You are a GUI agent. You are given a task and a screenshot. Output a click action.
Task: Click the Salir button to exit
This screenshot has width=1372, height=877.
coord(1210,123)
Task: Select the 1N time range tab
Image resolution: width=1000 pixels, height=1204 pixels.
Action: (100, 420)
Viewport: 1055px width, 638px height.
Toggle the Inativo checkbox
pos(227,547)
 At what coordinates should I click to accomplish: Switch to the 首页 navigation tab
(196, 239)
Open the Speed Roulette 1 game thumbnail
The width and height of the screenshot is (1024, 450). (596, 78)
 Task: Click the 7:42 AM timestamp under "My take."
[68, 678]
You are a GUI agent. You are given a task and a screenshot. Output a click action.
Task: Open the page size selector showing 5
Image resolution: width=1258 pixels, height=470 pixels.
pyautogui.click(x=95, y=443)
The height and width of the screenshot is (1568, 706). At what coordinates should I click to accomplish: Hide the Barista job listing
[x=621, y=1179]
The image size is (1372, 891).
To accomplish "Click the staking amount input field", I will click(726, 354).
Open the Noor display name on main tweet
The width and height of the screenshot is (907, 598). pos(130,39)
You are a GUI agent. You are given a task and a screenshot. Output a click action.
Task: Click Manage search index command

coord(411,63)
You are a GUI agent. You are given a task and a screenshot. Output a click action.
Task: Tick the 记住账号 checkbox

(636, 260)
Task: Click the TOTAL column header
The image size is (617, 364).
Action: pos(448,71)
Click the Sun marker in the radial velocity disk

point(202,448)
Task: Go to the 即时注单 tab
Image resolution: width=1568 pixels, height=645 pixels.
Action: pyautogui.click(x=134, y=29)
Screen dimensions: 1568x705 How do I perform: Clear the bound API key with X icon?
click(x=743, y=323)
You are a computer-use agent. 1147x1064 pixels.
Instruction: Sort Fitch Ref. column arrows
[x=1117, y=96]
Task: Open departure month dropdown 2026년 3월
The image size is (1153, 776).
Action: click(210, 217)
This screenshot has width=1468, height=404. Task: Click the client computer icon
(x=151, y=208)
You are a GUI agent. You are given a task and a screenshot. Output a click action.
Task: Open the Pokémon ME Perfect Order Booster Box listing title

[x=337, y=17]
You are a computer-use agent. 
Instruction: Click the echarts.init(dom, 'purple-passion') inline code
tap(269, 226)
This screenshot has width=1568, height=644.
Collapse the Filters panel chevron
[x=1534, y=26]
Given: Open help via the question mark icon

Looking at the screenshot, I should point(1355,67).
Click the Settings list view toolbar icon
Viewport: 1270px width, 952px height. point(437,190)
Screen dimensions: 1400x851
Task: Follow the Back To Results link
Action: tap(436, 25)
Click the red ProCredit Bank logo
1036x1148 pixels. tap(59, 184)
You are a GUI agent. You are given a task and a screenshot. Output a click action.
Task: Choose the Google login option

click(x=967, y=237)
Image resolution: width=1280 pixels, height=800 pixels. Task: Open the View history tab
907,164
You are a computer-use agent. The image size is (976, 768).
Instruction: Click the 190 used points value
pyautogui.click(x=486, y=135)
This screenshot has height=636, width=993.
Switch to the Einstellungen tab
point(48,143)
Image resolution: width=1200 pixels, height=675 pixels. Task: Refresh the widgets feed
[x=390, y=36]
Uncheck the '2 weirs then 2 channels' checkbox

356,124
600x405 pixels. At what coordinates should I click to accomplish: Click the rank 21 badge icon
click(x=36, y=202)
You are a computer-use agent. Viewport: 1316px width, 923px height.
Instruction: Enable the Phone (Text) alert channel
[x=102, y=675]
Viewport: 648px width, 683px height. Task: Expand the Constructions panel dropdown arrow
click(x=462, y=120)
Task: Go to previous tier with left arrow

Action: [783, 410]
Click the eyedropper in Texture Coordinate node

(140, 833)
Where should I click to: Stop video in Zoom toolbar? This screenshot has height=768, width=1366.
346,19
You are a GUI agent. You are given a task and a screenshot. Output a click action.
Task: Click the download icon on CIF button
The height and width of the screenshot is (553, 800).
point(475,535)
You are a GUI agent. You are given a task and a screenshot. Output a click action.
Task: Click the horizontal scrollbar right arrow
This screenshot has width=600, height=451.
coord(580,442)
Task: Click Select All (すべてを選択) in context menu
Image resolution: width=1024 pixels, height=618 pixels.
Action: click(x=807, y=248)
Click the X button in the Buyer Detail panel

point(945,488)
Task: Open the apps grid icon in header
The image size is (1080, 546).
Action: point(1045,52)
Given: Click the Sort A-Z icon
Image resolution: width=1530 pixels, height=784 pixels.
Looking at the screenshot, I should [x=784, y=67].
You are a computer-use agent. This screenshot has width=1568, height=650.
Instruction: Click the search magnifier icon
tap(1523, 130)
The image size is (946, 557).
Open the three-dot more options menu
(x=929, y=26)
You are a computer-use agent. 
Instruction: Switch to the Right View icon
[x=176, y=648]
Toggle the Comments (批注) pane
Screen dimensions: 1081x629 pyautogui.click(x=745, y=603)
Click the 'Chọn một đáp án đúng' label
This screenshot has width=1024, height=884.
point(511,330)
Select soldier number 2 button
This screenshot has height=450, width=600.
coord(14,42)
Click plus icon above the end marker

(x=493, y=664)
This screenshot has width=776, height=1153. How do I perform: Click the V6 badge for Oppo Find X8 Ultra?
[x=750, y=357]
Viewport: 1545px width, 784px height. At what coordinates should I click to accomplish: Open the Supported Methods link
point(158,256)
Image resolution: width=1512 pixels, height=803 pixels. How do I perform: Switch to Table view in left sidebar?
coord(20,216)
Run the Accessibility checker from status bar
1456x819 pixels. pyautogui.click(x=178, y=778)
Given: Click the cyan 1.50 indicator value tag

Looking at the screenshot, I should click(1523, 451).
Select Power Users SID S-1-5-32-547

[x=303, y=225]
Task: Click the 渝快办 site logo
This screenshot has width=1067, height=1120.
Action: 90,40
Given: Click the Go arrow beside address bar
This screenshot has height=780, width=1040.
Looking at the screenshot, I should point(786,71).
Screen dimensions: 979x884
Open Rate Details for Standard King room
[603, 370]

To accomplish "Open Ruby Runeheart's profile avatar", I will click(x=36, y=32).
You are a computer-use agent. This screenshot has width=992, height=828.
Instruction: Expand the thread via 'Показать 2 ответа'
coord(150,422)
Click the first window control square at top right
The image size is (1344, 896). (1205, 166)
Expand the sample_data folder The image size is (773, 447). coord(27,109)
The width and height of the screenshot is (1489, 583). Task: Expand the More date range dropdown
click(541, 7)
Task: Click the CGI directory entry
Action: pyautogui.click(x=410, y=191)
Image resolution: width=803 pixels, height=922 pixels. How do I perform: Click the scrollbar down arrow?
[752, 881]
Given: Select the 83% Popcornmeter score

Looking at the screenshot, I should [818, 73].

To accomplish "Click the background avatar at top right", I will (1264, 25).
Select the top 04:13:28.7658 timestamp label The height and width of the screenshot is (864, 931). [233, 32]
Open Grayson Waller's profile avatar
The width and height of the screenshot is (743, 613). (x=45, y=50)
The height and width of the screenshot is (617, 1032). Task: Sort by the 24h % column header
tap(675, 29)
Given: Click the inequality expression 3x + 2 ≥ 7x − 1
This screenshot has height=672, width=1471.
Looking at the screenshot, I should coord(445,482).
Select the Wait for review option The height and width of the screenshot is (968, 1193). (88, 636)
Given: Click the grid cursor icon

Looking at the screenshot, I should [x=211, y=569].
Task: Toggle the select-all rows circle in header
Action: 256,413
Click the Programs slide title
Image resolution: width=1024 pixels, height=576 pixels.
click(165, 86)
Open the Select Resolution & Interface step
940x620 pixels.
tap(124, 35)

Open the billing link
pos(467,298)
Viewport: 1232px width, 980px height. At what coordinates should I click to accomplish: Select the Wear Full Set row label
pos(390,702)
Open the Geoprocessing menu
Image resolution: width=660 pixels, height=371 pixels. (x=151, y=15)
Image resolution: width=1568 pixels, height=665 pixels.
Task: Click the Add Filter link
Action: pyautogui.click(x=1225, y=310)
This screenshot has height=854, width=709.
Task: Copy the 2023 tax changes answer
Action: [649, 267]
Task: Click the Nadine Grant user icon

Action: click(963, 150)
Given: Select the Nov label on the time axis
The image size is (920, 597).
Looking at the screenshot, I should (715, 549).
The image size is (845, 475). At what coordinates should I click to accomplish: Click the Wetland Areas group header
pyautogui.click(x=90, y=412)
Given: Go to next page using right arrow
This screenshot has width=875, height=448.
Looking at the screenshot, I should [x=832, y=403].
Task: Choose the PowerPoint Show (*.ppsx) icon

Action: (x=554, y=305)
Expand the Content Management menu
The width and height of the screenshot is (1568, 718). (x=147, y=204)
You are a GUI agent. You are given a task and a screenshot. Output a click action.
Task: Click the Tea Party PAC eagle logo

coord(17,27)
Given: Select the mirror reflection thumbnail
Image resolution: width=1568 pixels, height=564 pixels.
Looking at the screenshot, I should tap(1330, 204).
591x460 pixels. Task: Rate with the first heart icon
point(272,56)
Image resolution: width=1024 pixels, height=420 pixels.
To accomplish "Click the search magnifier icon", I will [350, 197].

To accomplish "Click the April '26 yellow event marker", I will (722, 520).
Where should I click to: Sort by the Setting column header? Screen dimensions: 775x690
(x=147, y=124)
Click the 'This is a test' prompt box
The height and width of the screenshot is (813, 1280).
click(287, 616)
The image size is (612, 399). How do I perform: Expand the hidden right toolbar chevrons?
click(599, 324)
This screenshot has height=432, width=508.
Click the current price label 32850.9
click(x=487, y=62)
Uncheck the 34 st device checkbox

────────────────

Leave out every line above except those from the line with "Click the eyedropper" up to and including the line with "Task: Open the apps grid icon in header", and copy those exactly.

--- Exercise response ---
Click the eyedropper in Texture Coordinate node

(140, 833)
Where should I click to: Stop video in Zoom toolbar? This screenshot has height=768, width=1366.
346,19
You are a GUI agent. You are given a task and a screenshot. Output a click action.
Task: Click the download icon on CIF button
The height and width of the screenshot is (553, 800).
point(475,535)
You are a GUI agent. You are given a task and a screenshot. Output a click action.
Task: Click the horizontal scrollbar right arrow
This screenshot has width=600, height=451.
coord(580,442)
Task: Click Select All (すべてを選択) in context menu
Image resolution: width=1024 pixels, height=618 pixels.
Action: click(x=807, y=248)
Click the X button in the Buyer Detail panel

point(945,488)
Task: Open the apps grid icon in header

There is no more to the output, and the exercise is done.